Mansion House, early-20th century
Mansion House in 1946
Mansion House in 2012

The Joseph Smith Mansion House in Nauvoo, Illinois is a large residence first occupied by Joseph Smith, the founder of the Latter Day Saint movement. Smith used the house as a personal home, a public boarding house, a hotel, and as a site for the performance of temple ordinances.

In January 1841, Smith declared in a revelation that Latter Day Saint Robert D. Foster should fulfill the contract he had entered into to build a house for Smith to live in.[1] The house was constructed by Foster, and the Smith family moved into the Mansion House on August 31, 1843.[2] The house was a two-storey building built of white pine in the Greek Revival style.[3]

Initially, Smith used the house to entertain guests in Nauvoo, giving visitors free room and board. However, because he was unable to cover the expenses that this free lodging entailed, Smith began charging guests in September 1843 and running the Mansion House as a hotel. A sign posted on the front of his house on September 15, 1843 read:

In consequence of my house being constantly crowded with strangers and other persons wishing to see me, or who had business in the city, I found myself unable to support so much company free of charge, which I have done from the foundation of the Church. My house has been a home and restingplace for thousands, and my family many times obliged to do without food, after having fed all they had to visitors; and I could have continued the same liberal course, had it not been for the cruel and untiring persecution of my relentless enemies. I have been reduced to the necessity of opening "The Mansion" as a hotel. I have provided the best table accommodations in the city; and the Mansion, being large and convenient, renders travelers more comfortable than any other place on the Upper Mississippi. I have erected a large and commodious brick stable, and it is capable of accommodating seventy-five horses at one time, storing the requisite amount of forage, and is unsurpassed by any similar establishment in the State.[4]

At one point Smith had installed a bar, but quickly reversed his action at the request of his wife, Emma.[5] In January 1844, Smith leased the hotel to Ebenezer Robinson, who continued to operate it.[6]

The mummies and papyri from which the Book of Abraham is claimed to be derived were also displayed to visitors in the mansion house for 25 cents.[7]

Prior to the completion of the Nauvoo Temple, Smith performed some temple ordinances in the Mansion House.[8]

After Smith and his brother Hyrum were killed in Carthage Jail in June 1844, their bodies were displayed in the Mansion House, where approximately ten thousand people viewed the bodies on June 29.[9] George Q. Cannon constructed the Smiths' death masks in the house.[10]

Emma Smith and her children continued to live in the Mansion House.
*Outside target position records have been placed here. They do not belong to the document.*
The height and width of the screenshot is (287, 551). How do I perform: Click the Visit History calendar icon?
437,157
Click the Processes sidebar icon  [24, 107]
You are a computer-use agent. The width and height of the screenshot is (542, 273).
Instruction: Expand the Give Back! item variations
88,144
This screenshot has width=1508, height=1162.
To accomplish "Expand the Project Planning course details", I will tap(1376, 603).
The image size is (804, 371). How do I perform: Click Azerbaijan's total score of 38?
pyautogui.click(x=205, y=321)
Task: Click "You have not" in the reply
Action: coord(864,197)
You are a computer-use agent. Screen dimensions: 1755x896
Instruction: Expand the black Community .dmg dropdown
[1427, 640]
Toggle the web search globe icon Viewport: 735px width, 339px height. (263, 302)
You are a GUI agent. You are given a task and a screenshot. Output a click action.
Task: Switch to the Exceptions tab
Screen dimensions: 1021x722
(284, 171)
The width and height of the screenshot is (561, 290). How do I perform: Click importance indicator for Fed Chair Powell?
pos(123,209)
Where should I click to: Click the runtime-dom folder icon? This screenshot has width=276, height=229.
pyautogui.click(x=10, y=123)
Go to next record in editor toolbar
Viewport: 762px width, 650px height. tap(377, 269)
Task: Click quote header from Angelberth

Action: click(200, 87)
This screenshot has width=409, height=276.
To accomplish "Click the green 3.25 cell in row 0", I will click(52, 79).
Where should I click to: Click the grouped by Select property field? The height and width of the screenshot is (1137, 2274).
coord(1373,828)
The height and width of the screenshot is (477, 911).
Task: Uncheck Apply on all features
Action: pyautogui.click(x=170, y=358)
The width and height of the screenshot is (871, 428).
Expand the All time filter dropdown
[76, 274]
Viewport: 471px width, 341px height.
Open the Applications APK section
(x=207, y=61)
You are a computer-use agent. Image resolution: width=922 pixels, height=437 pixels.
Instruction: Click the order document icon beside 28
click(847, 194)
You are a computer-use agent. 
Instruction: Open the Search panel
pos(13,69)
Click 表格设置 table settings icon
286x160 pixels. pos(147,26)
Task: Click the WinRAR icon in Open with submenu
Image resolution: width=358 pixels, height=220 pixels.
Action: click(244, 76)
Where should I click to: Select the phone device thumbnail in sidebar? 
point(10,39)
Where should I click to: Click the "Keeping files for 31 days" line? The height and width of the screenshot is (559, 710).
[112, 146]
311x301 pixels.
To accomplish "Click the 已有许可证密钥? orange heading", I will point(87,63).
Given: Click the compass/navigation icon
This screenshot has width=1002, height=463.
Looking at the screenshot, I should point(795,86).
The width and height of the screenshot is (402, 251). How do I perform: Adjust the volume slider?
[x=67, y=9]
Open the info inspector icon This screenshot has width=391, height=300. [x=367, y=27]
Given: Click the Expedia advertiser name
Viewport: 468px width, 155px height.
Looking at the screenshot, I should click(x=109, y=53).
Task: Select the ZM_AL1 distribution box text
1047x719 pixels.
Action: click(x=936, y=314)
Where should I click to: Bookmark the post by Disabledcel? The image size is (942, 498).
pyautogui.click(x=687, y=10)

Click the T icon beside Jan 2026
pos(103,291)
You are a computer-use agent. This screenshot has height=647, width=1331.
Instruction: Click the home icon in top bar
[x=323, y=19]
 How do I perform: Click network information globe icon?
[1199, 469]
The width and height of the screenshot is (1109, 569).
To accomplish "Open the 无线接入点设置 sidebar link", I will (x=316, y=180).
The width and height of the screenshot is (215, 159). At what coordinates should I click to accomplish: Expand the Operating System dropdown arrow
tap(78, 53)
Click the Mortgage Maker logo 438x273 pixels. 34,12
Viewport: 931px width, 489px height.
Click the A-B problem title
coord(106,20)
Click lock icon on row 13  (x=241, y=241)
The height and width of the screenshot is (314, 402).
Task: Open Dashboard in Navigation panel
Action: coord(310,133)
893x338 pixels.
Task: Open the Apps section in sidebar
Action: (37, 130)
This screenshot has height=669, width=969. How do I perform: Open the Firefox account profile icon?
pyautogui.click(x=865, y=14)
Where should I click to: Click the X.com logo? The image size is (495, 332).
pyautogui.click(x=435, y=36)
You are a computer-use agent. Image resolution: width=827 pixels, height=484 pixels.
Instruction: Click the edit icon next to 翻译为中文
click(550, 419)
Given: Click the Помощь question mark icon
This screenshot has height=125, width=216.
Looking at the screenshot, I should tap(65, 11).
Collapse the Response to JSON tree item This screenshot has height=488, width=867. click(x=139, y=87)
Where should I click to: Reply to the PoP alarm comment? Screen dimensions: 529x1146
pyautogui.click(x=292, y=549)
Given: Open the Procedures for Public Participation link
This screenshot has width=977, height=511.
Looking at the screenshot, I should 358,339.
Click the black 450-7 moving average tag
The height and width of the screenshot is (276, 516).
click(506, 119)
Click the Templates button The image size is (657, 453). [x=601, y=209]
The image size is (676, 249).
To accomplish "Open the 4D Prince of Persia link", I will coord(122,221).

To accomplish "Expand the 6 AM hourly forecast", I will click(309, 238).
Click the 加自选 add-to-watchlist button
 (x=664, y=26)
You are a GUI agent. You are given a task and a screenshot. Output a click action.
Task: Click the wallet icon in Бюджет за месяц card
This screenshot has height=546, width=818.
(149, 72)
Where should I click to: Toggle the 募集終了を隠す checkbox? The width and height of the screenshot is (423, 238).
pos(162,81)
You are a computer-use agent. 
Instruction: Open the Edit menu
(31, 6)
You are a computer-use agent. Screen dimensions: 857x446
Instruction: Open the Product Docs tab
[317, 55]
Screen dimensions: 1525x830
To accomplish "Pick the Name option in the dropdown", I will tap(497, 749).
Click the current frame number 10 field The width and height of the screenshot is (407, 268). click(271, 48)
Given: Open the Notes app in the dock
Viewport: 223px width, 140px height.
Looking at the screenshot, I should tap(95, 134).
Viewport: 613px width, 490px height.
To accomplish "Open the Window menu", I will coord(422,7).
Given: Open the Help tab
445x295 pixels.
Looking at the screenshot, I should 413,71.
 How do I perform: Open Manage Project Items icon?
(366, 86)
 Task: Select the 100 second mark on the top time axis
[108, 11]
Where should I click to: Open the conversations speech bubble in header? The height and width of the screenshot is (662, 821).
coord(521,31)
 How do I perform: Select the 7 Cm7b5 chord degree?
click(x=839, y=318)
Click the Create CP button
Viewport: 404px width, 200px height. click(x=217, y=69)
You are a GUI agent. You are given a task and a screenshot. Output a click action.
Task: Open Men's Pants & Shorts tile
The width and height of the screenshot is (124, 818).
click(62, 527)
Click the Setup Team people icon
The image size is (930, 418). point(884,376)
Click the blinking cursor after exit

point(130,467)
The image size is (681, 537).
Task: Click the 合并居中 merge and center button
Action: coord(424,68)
After Emma Smith married Lewis C. Bidamon in 1847, they lived in the house until 1869, when they moved to the Nauvoo House. In the 1890s, the hotel wing of the home was removed.

In 1918, Frederick A. Smith, Joseph Smith's grandson, deeded the Mansion House to the Reorganized Church of Jesus Christ of Latter Day Saints (RLDS Church).[3] The Mansion House was owned by the RLDS Church (now known as the Community of Christ) until 2024, and was operated as a historical site and a tourist museum. The Mansion House is part of the Nauvoo Historic District, a National Historic Landmark. On March 5, 2024 it was announced that The Church of Jesus Christ of Latter-day Saints purchased the Mansion House as well other historic properties and artifacts from Community of Christ.

Notes

  1. ^ Doctrine and Covenants 124:115.
  2. ^ Joseph Smith (B. H. Roberts (ed.), 1902). History of the Church 5:556.
  3. ^ a b John Drury (1977). Old Illinois Houses (Chicago: University of Chicago Press) s.v. "The Mansion House".
  4. ^ Joseph Smith (B. H. Roberts (ed.), 1902). History of the Church 6:33.
  5. ^ "Saints' Herald", vol. 80 (January 1935):110.
  6. ^ Joseph Smith (B. H. Roberts (ed.), 1902). History of the Church 6:185.
  7. ^ Peterson, H. D. (2008). The story of the book of Abraham: Mummies, manuscripts, and Mormonism. Springville, UT: CFI. pg 186.
  8. ^ Lisle G. Brown, "The Sacred Departments for Temple Work in Nauvoo: The Assembly Room and the Council Chamber", BYU Studies, vol. 19, no. 3, (Spring 1979) p. 364.
  9. ^ Joseph Smith (B. H. Roberts (ed.), 1902). History of the Church 6:627–28.
  10. ^ "Passing Events," Improvement Era, vol. 28, no. 4, (February 1925).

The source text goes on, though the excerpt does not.